The Guides note that they do not cover all conditions arising out of injuries. They further state that while medical information is essential for the decision process, the key is the interpretation and use of the medical information. The critical problem, state the Guides, is that there is no formula known by which to combine knowledge about a medical condition with non-medical information about one's personal, social, occupational and other activities of daily life. The Guides specifically state that while they can help in such areas as workers' compensation, they "cannot provide complete and definitive answers”16
From this review, it is easy to understand why medical professionals who are "experts in the field of catastrophic determination", are necessary and critical in applying the AMA Guides, in the proper manner with your client.
WPI - WHAT ARE IMPAIRMENTS?
We know that all impairments must be considered. We know that all impairments must be given an impairment rating. We know that if a particular injury and impairment is not listed in the AMA Guides, then one should use the impairment ratings that most closely resemble the impairment that requires rating.
In Ms. G., Arbitrator Blackman indicated that the whole person needed to be assessed, and not broken down into various body parts.
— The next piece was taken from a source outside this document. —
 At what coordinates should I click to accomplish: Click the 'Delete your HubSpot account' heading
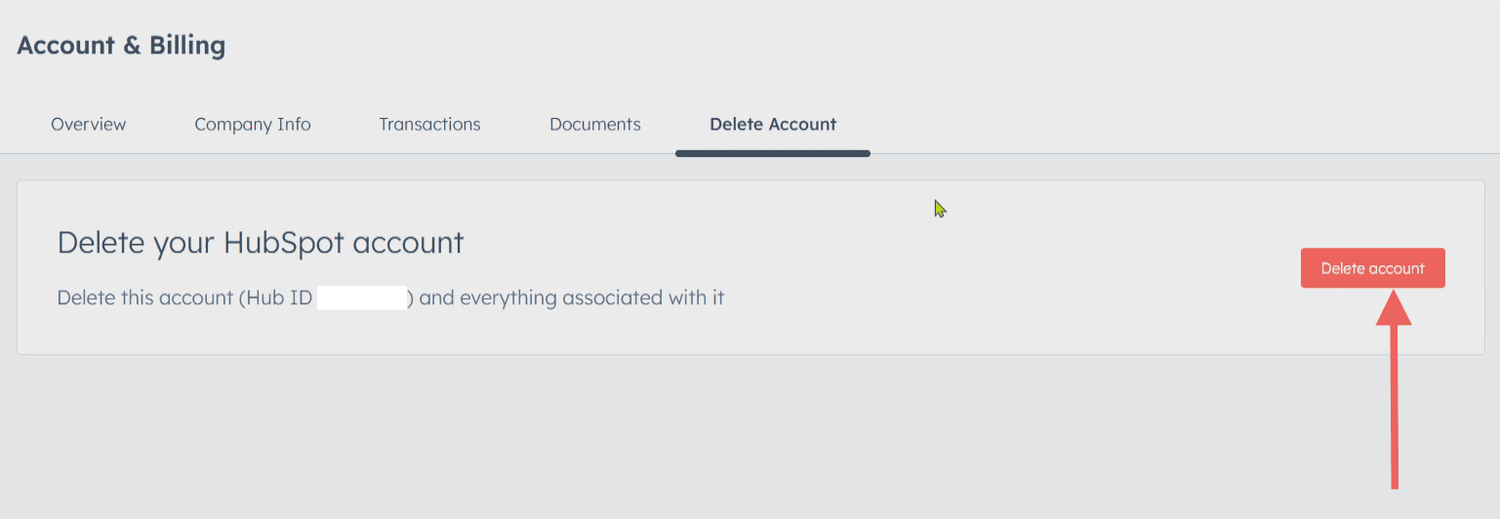(260, 243)
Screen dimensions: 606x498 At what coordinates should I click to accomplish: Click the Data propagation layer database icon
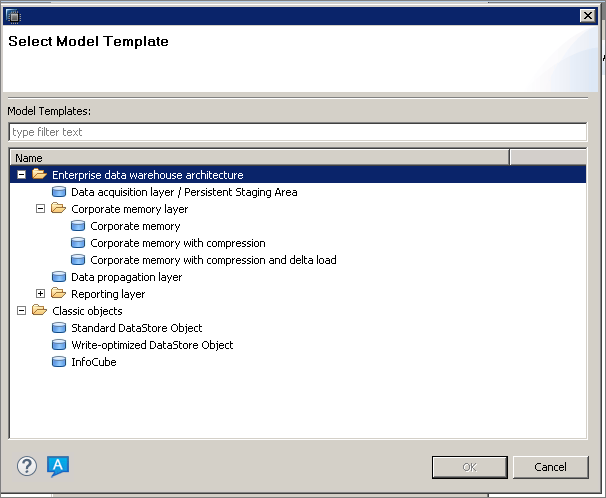click(58, 277)
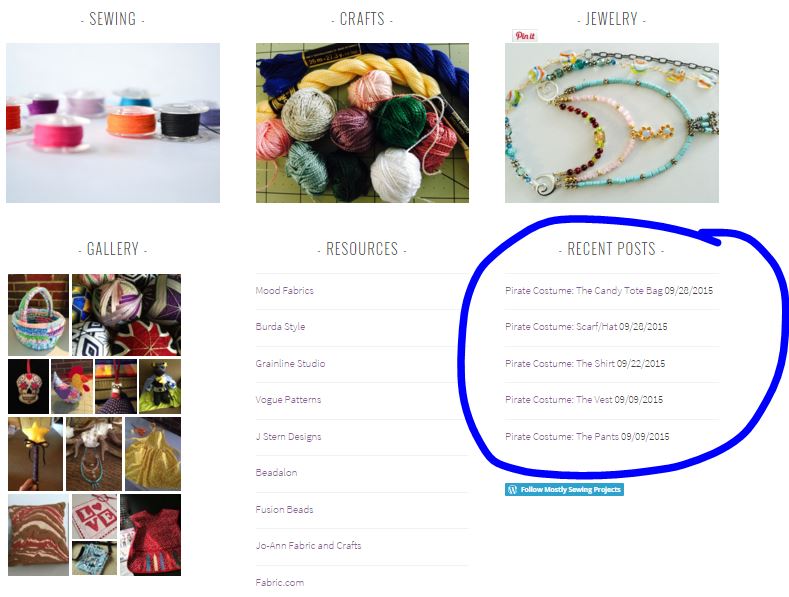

In addition, it is important to be cognizant that the Guides are not intended to reduce human beings to a collection of bones, nerves, flesh and sinew. Body parts do not have impairments. People have impairments. I agree with the comments of Dr. J. McCall, orthopaedic surgeon, in his December 3, 2003 report that 'pin dealing with a case like [that of this Applicant], it is important to deal with the person as a whole and not just focus on the individual injuries." The challenge for adjudicators is to rise above the trees and to see the forest.17
Consider your client's complete list of injuries and impairments from head to toe:
1. head injury/acquired brain injury;
2. facial injuries (bones, disfiguration)
3. dental injuries
4. all orthopaedic injuries
5. all psychological injuries
6. all soft tissue injuries
7. injuries or impairments to various organs including the heart and reproductive organs
8. scarring on any area of the body
9. numbness/hypersensitivity to any area
10. neurological injuries
In considering the multitude of injuries and impairments, each one must be assigned an impairment rating to come to a complete WPI rating. This includes psychological injuries.
In Desbiens, Justice Spiegel opined that it was necessary to combine physical and psychological impairments considering the principles and norms of s. 15 of the Charter.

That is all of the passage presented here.